Assigned task: Both the line containing "Task: Click the New file icon" and the line containing "Show All historical data" belong to the span. Output exactly that span from the listing below, and nothing outside it.

Data for review:
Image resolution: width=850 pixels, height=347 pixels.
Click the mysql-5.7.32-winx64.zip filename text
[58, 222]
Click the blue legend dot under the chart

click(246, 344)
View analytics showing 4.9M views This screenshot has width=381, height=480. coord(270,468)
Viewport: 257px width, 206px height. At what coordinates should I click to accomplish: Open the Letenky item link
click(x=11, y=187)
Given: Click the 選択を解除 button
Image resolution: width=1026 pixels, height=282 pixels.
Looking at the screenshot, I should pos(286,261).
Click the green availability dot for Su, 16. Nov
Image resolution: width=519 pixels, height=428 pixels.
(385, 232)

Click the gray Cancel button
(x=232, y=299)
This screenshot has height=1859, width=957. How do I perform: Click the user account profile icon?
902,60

* * *

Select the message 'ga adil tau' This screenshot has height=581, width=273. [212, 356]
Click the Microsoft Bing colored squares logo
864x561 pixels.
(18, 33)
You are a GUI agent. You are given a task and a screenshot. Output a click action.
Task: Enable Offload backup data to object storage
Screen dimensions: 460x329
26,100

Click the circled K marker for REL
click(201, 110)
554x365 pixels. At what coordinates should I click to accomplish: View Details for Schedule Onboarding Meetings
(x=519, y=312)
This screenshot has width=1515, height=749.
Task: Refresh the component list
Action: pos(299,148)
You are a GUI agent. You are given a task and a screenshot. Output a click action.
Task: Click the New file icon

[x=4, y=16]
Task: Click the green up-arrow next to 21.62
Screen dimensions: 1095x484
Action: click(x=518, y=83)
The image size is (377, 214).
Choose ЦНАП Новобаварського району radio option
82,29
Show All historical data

--

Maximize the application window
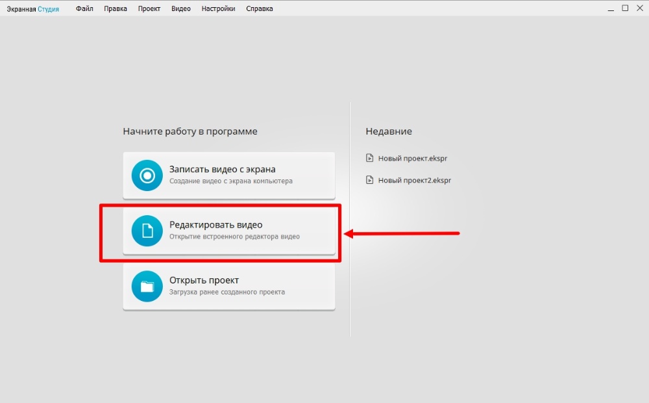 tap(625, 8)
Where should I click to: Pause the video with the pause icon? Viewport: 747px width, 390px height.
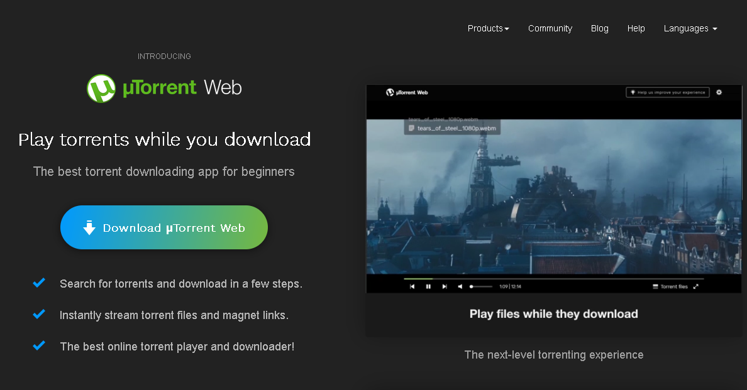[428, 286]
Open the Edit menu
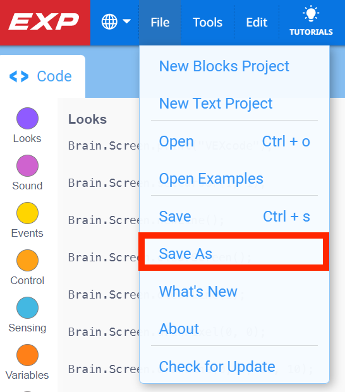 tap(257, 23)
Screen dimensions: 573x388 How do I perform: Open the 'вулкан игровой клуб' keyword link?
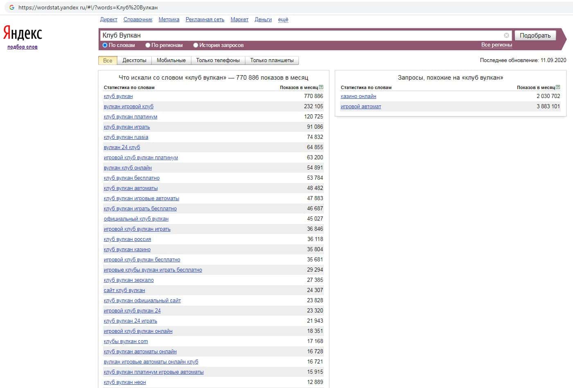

Exercise output:
Task: Click the New file icon

[x=4, y=16]
Task: Click the green up-arrow next to 21.62
Screen dimensions: 1095x484
Action: click(x=518, y=83)
The image size is (377, 214).
Choose ЦНАП Новобаварського району radio option
82,29
Show All historical data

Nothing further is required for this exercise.